Okay, now I've been told that in my deliverables I need to deliver a closed caption file so that when we upload to YouTube, we've actually got some actual, uh, closed captions, right? So how do I fix this? I didn't cut in stuff that was pre, subtitled all the way. So what do I do? Well, I can actually set an in point, set an out point, and we'll add a new title and we'll do second phrase. So let's see. We've got one small step for man, right? So we'll come in here. That's one small step for man, and we'll pull it down, make it a little bit easier to read, and we'll actually just copy that over real quick.

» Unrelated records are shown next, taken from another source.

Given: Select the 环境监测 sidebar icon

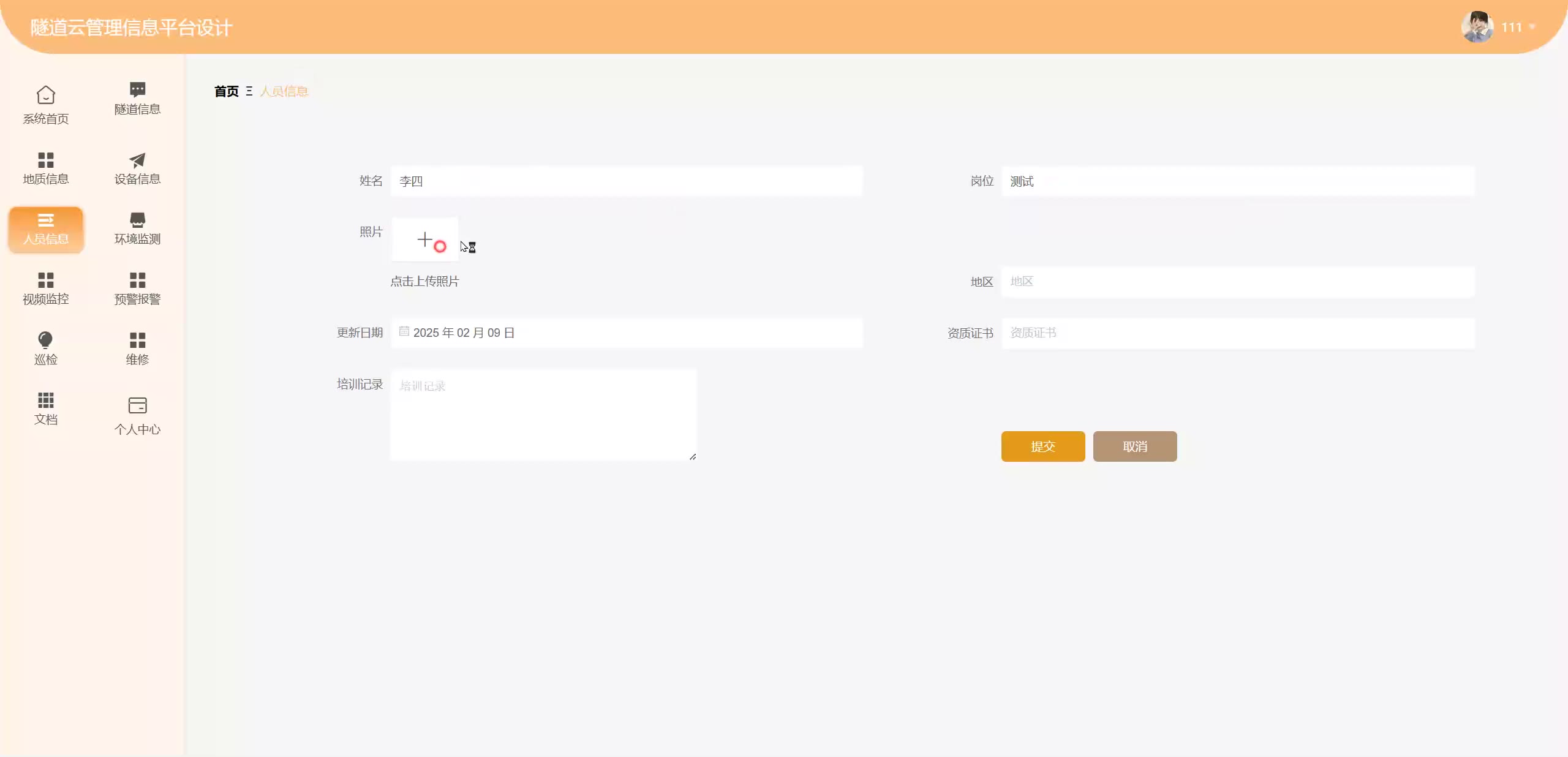Looking at the screenshot, I should [137, 220].
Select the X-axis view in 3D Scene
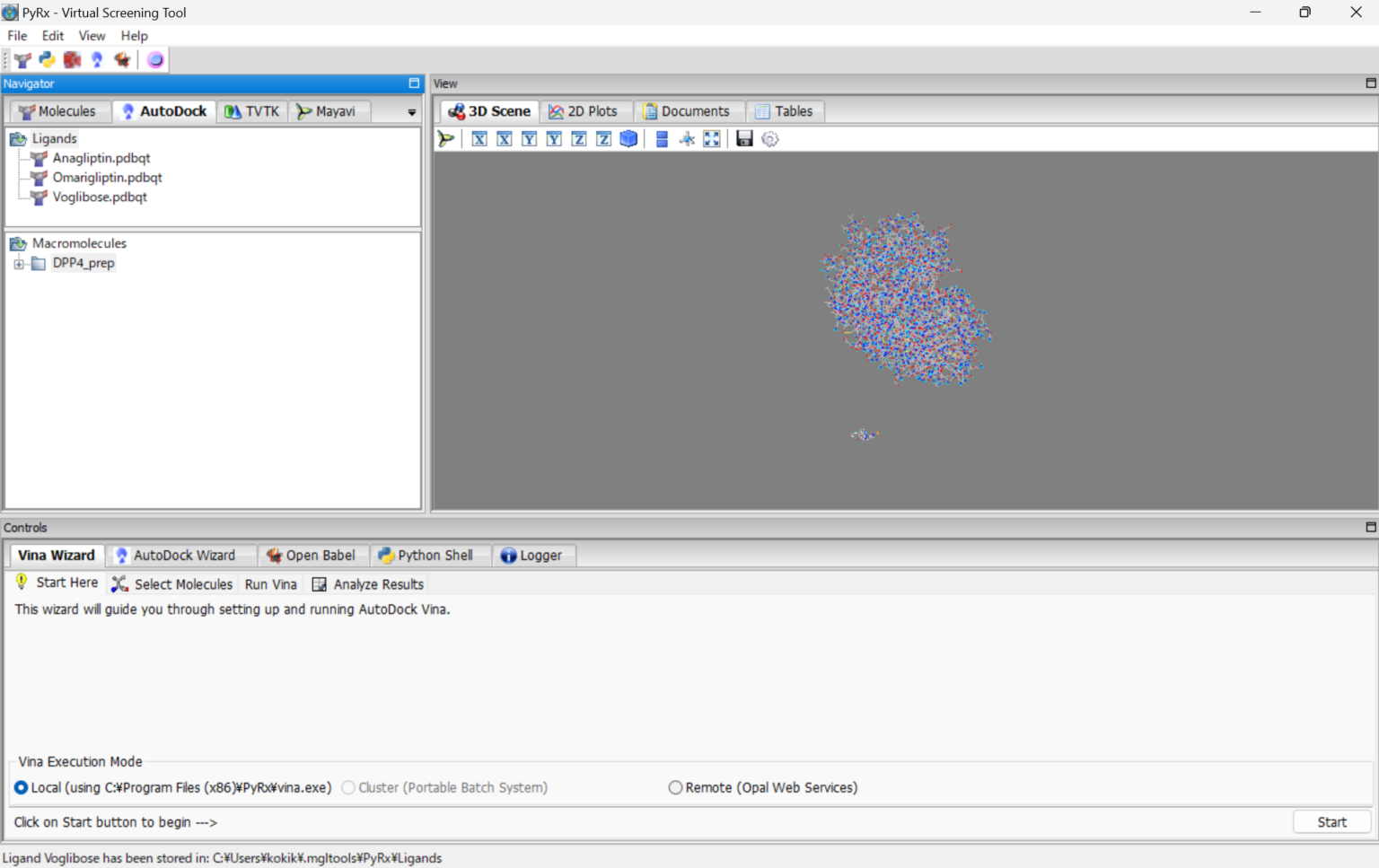Image resolution: width=1379 pixels, height=868 pixels. [x=479, y=139]
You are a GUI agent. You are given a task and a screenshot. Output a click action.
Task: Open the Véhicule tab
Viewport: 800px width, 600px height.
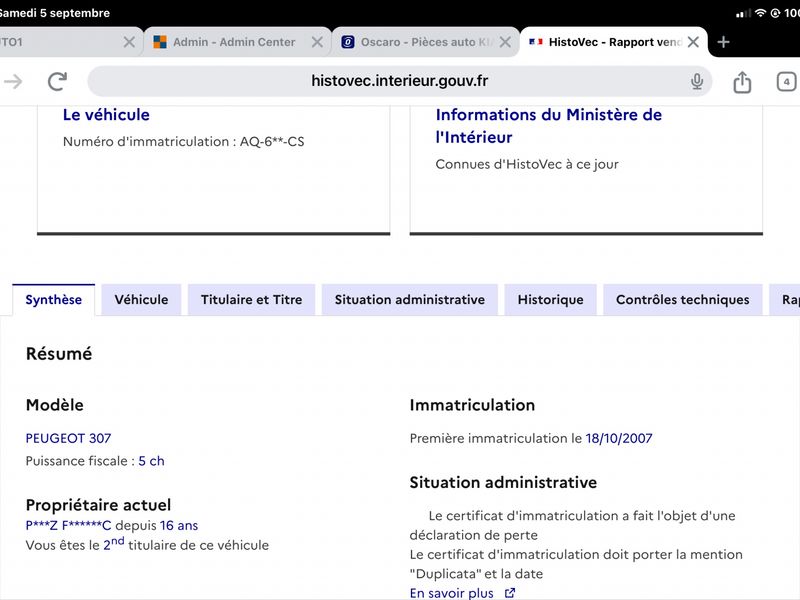pyautogui.click(x=141, y=299)
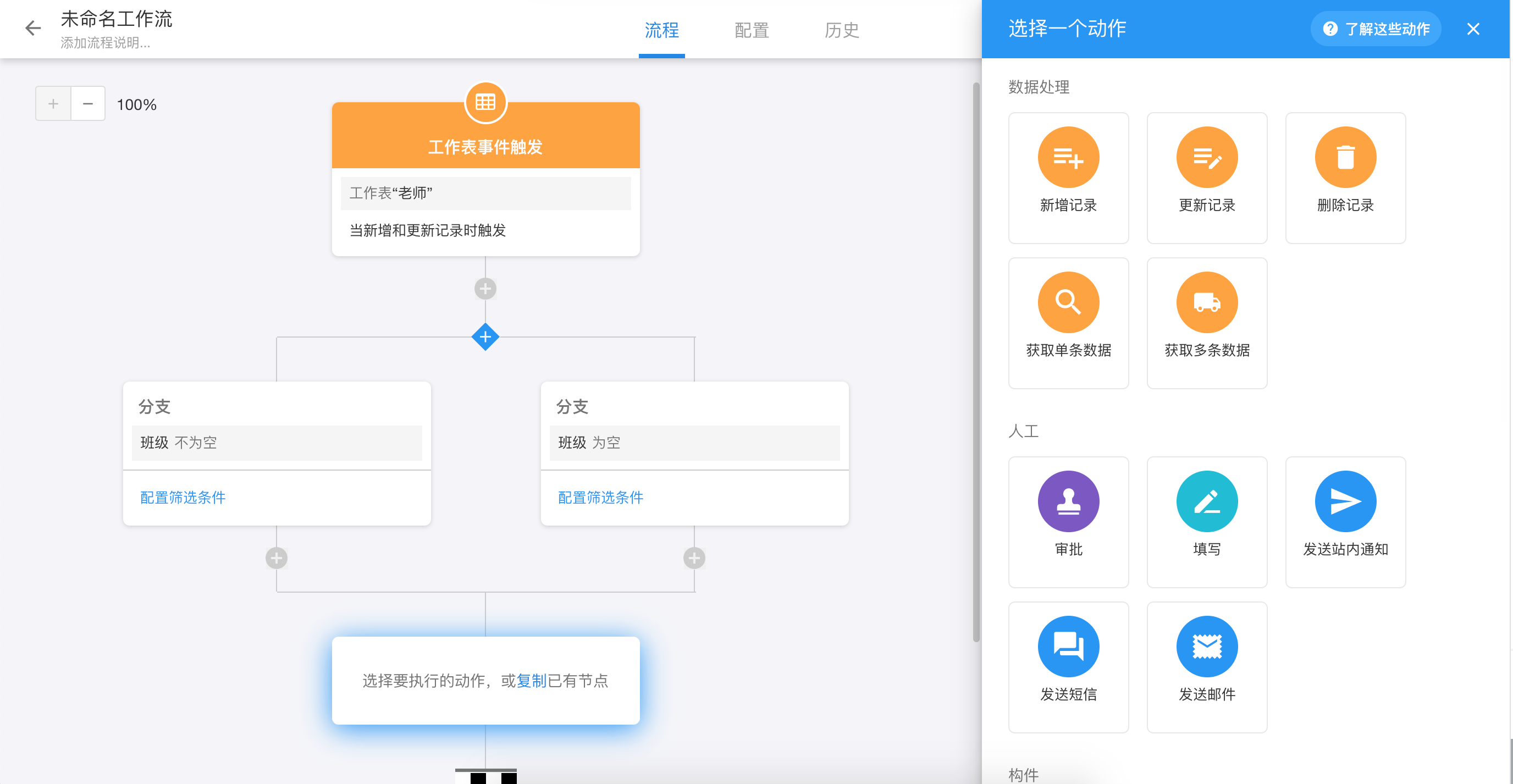Screen dimensions: 1513x784
Task: Click the plus icon below 工作表事件触发 node
Action: pos(485,288)
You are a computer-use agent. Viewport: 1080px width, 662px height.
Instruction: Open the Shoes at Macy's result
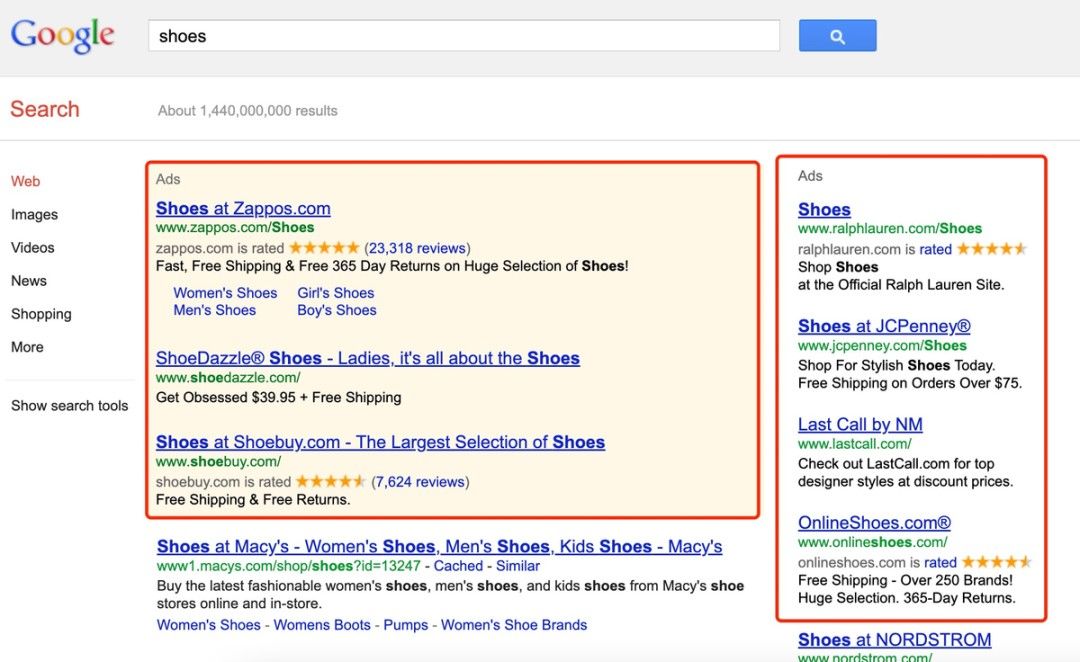439,546
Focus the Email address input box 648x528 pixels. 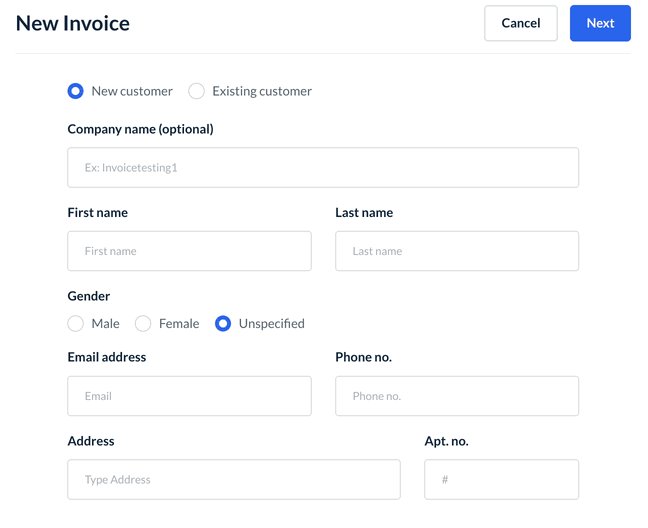189,396
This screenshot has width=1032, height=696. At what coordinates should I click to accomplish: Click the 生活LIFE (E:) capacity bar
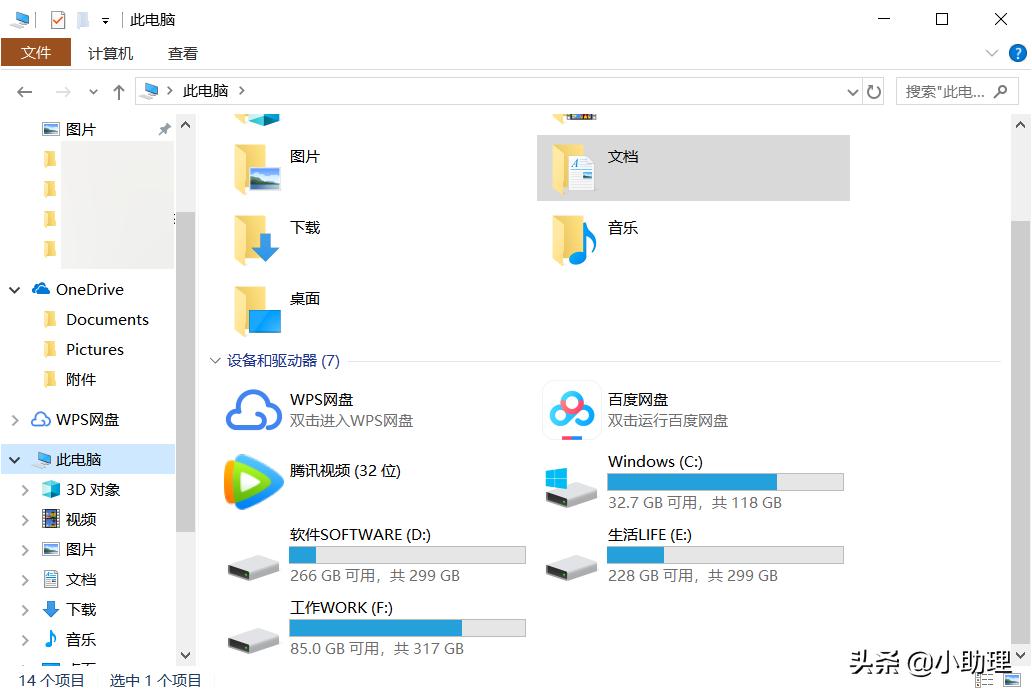click(x=725, y=555)
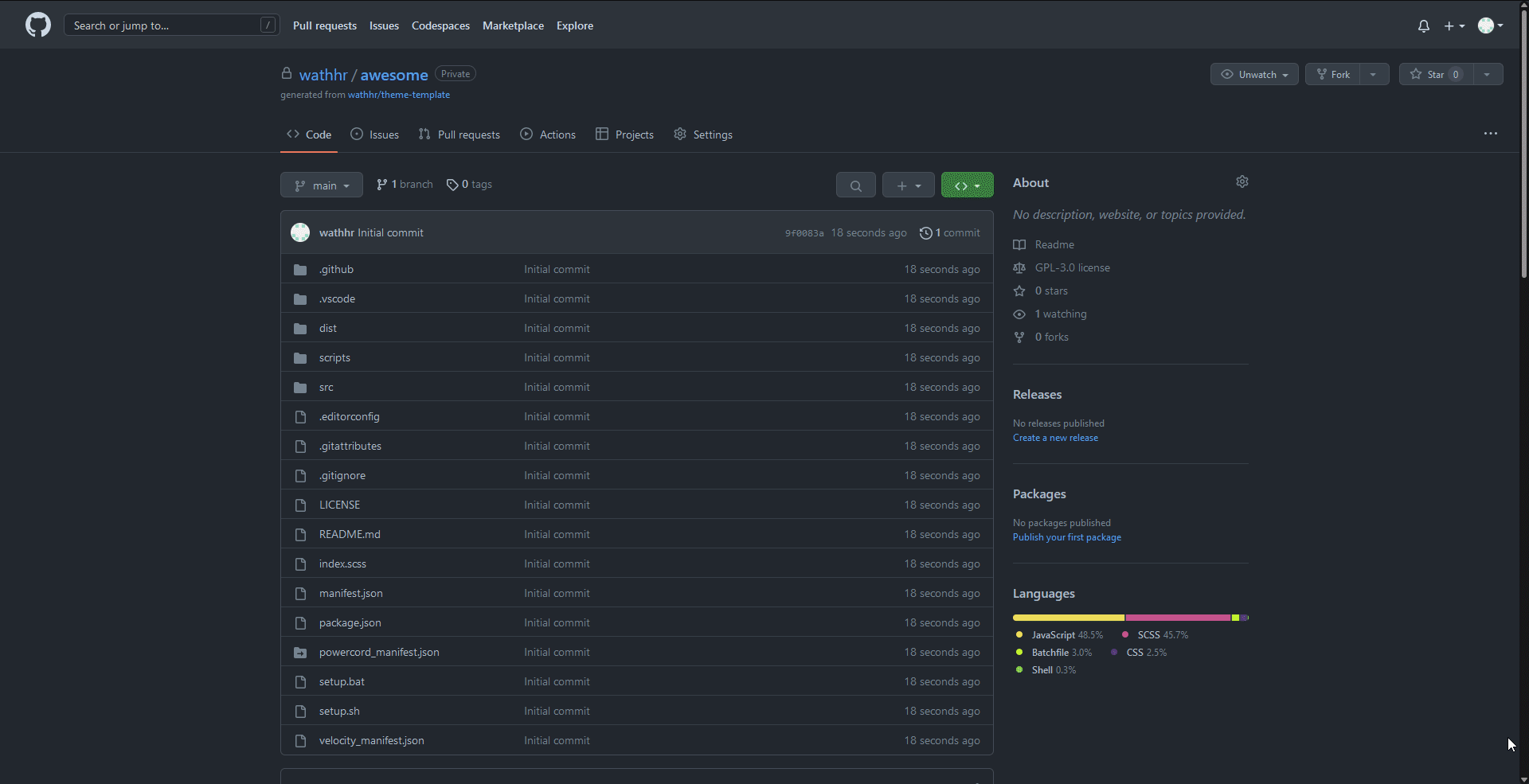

One giant leap for mankind. Now that doesn't normally do anything for me, right? But because subvert has its special role, I can differentiate between subtitles and other titles for making my SRTs. So I can now come in here, change the video role to subtitle and check this out. I'm going to now do file export XML and we'll uh, throw this on the desktop. Say this guy real quick. And then over here in subvert, we've actually got a make subtitles tab. I will select my FCP, XML and open, and we'll do specifically the subtitle role. You can in fact select a different role if you wanted to. And, uh, let's just for our own sake, we'll do a subtitle text only so that we can actually read what's going on. So we'll generate the subtitle file, uh, and throw it on the desktop. And let's take a quick look. Voila, you've got subtitles that can now be used to upload to YouTube to send a broadcast. Um, and if we had chosen to do the SRT, it would have included the timings, which is amazing. Super helpful. So that in a nutshell is subvert. And, uh, you know, if you're working on documentary in a foreign language, I would highly, highly, highly, highly, highly recommend it.